Resume the piece on exotic fish released into Florida's waters, picking up after its final sentence.

EXTRACT —
____
“In such cases as this, we follow our well-established protocol for dealing with these matters rather than running about shouting: ‘The sky is falling! The sky is falling!’” Shafland said. “And this is not the first time that an exotic fish has stimulated such an end-of-the-ecosystem-as-we-know-it type of hysteria; in fact, it is very reminiscent of the same distorted coverage the Walking Catfish received back in the late 1960s and 70s.”
“Now we know that all the gloom and doom predictions about the Walking Catfish in 60s and 70s were unfounded,” Courtenay said. “Do we still have Walking Catfish in Florida? Yes. Are they a problem? Yes, but their documented negative impact on native freshwater species has been negligible compared to the catastrophe they were projected to be in media accounts.”
“These stories never seem to die; they just seem to lie dormant until a new species is reported that has an especially unusual appearance, behavior, and/or even just a strange name” Hill said. A few years ago similar stories surfaced about the Asian Swamp Eel that generated similar concerns by the public.
The real story here is that numerous unwanted exotic animals continue to be released into North America and elsewhere by well-meaning but misinformed individuals. Not only is this illegal, it is ecologically irresponsible, and often harmful to the animal itself.
“How would you like to be dumped in the Antarctic or in the middle of a rain forest far from anything you were familiar with, to fend for yourself” Shafland rhetorically asks. Most of these illegally released animals die premature deaths because they are unable to adjust to their new surroundings. But those that do survive and reproduce can create serious problems for species and wildlife managers.
Shafland points out that 32 exotic fish species have been found reproducing in Florida’s freshwaters, and 22 of these are considered permanent residents. In few cases, FWC has been able to quickly eliminate new exotic species, but because most are found in open and interconnected waterways, eradication is not generally feasible.
“Preventing exotic species from gaining a foothold is the only sensible approach, it’s our first and most important line of defense,” Shafland said. “During the past 40 years, the FWC has developed comprehensive and multifaceted programs to deal with this problem which includes specialized law enforcement personnel who enforce the various prohibitions and controls governing exotic fish and wildlife in the State.”
____
A block of data
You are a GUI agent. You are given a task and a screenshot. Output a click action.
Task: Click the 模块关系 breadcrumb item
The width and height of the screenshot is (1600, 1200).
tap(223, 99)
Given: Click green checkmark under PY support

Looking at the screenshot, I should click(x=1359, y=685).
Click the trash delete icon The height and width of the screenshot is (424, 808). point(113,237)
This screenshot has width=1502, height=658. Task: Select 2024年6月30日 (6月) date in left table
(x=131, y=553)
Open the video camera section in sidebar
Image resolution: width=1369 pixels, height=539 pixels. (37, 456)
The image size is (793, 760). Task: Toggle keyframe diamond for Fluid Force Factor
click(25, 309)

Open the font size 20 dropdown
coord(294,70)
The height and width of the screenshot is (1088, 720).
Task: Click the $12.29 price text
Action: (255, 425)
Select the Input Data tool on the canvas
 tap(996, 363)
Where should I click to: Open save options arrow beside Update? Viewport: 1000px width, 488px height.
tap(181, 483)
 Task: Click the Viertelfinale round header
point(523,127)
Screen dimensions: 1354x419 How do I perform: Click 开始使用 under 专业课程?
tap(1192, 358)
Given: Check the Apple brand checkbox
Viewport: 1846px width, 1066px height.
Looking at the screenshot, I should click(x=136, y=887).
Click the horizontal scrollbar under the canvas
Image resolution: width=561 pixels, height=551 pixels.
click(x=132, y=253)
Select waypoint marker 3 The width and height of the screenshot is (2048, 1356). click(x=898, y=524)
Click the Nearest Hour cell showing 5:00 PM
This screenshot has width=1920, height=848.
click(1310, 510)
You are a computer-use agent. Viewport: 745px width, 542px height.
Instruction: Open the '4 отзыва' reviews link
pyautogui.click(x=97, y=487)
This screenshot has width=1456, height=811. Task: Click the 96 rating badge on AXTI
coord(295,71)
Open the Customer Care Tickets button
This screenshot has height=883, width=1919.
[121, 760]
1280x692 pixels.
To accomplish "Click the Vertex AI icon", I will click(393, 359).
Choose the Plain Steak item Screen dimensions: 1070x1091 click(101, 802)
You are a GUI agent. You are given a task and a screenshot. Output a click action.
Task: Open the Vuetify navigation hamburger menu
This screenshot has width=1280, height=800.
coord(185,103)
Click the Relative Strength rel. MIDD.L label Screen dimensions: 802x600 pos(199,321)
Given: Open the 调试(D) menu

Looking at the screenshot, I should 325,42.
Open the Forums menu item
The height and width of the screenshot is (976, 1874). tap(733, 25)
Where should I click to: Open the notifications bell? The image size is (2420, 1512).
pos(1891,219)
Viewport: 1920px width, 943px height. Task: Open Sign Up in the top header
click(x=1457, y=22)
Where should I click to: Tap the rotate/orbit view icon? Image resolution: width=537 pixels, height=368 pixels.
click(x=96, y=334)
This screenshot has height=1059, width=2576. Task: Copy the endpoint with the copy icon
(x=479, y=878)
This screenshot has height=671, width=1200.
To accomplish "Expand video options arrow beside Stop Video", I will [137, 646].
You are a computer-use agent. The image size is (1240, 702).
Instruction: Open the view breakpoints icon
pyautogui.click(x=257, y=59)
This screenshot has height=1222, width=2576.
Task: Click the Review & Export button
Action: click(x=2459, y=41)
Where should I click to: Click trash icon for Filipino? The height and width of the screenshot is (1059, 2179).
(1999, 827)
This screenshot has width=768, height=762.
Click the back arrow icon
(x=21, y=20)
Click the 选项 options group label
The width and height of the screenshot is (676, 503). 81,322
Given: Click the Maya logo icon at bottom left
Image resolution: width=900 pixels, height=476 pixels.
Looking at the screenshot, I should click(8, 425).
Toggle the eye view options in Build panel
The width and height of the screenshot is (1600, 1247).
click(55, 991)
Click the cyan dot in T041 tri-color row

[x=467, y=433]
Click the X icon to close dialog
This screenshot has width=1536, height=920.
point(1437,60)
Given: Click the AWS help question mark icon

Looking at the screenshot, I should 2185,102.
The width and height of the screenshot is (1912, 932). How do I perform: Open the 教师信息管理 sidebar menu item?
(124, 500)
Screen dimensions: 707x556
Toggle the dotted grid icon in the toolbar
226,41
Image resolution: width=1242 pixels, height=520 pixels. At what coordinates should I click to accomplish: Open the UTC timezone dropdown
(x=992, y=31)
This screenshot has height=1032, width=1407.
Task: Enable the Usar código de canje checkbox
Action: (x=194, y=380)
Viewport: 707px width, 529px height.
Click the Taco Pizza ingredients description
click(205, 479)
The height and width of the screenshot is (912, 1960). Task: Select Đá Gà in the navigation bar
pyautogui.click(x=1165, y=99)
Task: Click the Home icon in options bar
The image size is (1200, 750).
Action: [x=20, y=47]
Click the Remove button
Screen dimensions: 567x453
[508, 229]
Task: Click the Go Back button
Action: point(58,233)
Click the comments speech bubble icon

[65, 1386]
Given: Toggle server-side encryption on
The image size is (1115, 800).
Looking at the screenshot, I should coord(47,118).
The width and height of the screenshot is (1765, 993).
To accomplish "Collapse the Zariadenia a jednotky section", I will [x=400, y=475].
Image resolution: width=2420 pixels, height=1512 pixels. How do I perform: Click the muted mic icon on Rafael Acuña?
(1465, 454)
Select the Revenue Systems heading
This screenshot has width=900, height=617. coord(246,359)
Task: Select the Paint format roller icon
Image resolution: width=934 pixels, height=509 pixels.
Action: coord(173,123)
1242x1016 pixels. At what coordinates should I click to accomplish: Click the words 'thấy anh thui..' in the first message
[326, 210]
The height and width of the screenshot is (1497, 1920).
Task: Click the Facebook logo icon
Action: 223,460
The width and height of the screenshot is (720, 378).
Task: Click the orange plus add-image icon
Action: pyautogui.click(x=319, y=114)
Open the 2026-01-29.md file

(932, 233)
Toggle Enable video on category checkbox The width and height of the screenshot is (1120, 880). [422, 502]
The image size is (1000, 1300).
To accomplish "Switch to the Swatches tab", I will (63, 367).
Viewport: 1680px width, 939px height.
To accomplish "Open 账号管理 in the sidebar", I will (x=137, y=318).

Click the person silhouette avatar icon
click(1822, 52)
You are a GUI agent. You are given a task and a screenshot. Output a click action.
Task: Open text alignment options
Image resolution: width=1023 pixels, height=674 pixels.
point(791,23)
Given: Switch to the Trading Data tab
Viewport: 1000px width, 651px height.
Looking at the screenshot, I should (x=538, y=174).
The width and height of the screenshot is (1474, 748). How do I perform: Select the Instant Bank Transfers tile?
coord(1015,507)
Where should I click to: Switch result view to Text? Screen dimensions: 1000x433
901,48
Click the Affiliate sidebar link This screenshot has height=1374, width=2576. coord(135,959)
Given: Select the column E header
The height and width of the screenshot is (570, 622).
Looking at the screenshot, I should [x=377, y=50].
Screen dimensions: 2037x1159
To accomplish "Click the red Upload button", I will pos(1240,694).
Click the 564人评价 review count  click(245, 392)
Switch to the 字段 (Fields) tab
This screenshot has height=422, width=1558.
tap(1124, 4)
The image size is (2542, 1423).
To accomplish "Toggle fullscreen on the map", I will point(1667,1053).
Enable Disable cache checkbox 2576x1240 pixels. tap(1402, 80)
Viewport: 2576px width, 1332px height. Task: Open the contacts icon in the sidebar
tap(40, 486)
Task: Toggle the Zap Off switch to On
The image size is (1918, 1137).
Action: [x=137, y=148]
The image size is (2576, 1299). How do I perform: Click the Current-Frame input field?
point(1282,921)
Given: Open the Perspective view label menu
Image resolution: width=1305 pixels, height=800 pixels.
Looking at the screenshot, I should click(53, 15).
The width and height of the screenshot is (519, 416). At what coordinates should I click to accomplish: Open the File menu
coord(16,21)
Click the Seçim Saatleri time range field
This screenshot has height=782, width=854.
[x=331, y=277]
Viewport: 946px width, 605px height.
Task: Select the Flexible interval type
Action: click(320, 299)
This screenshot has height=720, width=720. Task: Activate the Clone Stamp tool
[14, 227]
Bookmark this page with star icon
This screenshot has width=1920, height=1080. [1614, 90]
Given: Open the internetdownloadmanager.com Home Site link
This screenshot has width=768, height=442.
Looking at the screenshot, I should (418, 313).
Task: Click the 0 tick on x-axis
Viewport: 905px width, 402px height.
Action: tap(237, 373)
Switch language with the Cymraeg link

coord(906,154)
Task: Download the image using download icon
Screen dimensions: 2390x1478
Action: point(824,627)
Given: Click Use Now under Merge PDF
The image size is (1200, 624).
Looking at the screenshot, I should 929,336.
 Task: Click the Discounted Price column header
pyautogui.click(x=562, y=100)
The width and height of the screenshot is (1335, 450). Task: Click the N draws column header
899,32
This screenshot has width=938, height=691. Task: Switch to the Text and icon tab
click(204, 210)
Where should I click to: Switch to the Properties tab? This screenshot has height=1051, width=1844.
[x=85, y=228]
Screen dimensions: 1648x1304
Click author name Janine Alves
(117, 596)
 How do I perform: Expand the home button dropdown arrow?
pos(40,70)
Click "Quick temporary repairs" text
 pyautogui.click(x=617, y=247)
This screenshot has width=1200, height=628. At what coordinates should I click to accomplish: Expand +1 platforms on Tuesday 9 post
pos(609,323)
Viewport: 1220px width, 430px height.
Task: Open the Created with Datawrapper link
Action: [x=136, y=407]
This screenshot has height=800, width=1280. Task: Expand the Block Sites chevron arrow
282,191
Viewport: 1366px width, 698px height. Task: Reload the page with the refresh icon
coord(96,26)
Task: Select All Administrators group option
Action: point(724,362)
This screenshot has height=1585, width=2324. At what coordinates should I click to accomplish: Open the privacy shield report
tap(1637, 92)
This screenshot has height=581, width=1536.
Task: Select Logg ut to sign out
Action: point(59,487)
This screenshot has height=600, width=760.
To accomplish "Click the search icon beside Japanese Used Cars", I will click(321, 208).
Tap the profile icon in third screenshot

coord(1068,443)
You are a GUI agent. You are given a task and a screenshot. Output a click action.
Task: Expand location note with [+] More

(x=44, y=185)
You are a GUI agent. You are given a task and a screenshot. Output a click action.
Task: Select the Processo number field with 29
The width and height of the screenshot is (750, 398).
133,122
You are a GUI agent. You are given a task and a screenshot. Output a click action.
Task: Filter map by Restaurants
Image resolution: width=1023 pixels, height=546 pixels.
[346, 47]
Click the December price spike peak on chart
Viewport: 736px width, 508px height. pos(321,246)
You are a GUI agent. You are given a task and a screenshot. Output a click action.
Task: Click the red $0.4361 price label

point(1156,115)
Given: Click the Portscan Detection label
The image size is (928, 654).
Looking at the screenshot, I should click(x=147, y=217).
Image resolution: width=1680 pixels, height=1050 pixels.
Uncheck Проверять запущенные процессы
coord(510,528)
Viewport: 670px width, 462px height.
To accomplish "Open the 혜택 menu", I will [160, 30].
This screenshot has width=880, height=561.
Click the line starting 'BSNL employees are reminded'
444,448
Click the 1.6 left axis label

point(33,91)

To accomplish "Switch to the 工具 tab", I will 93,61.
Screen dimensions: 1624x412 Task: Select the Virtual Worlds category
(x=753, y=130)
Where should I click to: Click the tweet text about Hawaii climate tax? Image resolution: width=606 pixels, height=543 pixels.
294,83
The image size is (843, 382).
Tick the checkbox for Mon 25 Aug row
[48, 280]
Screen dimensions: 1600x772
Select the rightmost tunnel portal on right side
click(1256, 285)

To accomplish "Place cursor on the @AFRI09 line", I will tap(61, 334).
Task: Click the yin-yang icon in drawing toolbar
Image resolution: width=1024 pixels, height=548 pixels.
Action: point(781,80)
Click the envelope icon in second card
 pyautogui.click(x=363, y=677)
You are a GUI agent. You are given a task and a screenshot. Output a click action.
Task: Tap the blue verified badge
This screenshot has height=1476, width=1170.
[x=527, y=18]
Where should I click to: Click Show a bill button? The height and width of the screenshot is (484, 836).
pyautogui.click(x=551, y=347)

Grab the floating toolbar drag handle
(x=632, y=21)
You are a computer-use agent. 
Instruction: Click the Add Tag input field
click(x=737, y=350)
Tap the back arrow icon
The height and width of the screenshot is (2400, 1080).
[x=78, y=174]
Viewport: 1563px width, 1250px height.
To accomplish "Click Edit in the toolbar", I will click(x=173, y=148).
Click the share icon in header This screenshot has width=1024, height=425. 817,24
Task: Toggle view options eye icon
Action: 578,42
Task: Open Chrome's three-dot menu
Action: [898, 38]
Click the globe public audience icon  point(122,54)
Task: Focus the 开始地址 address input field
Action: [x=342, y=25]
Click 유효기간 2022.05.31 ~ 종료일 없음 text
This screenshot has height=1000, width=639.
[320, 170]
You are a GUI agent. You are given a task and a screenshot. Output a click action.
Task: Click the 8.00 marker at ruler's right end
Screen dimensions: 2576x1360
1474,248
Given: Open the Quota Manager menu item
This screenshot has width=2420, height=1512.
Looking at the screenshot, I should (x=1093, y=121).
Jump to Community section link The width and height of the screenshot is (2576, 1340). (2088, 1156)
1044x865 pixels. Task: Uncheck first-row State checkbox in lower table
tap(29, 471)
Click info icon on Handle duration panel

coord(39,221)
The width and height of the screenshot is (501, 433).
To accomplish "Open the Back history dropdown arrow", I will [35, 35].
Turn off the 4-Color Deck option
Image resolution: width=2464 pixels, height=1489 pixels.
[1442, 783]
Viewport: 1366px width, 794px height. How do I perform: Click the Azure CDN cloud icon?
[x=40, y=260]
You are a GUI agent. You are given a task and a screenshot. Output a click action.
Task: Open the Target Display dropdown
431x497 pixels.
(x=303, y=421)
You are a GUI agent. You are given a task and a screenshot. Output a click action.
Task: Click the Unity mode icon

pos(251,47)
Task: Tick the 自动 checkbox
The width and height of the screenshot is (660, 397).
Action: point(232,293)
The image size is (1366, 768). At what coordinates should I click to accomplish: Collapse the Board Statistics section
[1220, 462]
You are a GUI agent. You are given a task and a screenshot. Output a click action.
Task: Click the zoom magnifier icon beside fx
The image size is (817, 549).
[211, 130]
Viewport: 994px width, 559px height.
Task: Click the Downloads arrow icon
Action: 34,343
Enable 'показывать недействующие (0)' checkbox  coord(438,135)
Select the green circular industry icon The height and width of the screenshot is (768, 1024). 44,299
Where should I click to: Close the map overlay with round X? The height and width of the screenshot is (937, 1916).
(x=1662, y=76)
____
EXERCISE ANSWER —
Once the wall of prevention is breached by a new exotic, the options are limited, he admits. The Bullseye Snakehead, for instance, cannot be eradicated or trapped out of existence. “It’s here to stay, unless they somehow disappear on their own, something no one is expecting them to do” Shafland said.
“In the meantime, we are trying to learn as much as we can about the Bullseye Snakehead by studying its life history, environmental limiting factors, and associations with other fish species,” he said. These studies started immediately after the discovery of this fish in October of 2000, “but this process is a long way from being completed,” he added.
Shafland explains the FWC continuously looks for management approaches that minimize the risks snakeheads and other exotic fishes might have, while at the same time developing methods to utilize these unwelcome resources. He points out that Oscar and Mayan cichlid, exotic fishes native to Central and South America, are now targeted by some anglers fishing in the Everglades, and wild tilapia are commercially harvested for food from many central Florida lakes. Although none of these exotic species are considered desirable by Shafland, he adds that “the idea here is to get the public involved in helping us to reduce their numbers by using them for recreational and/or food purposes.”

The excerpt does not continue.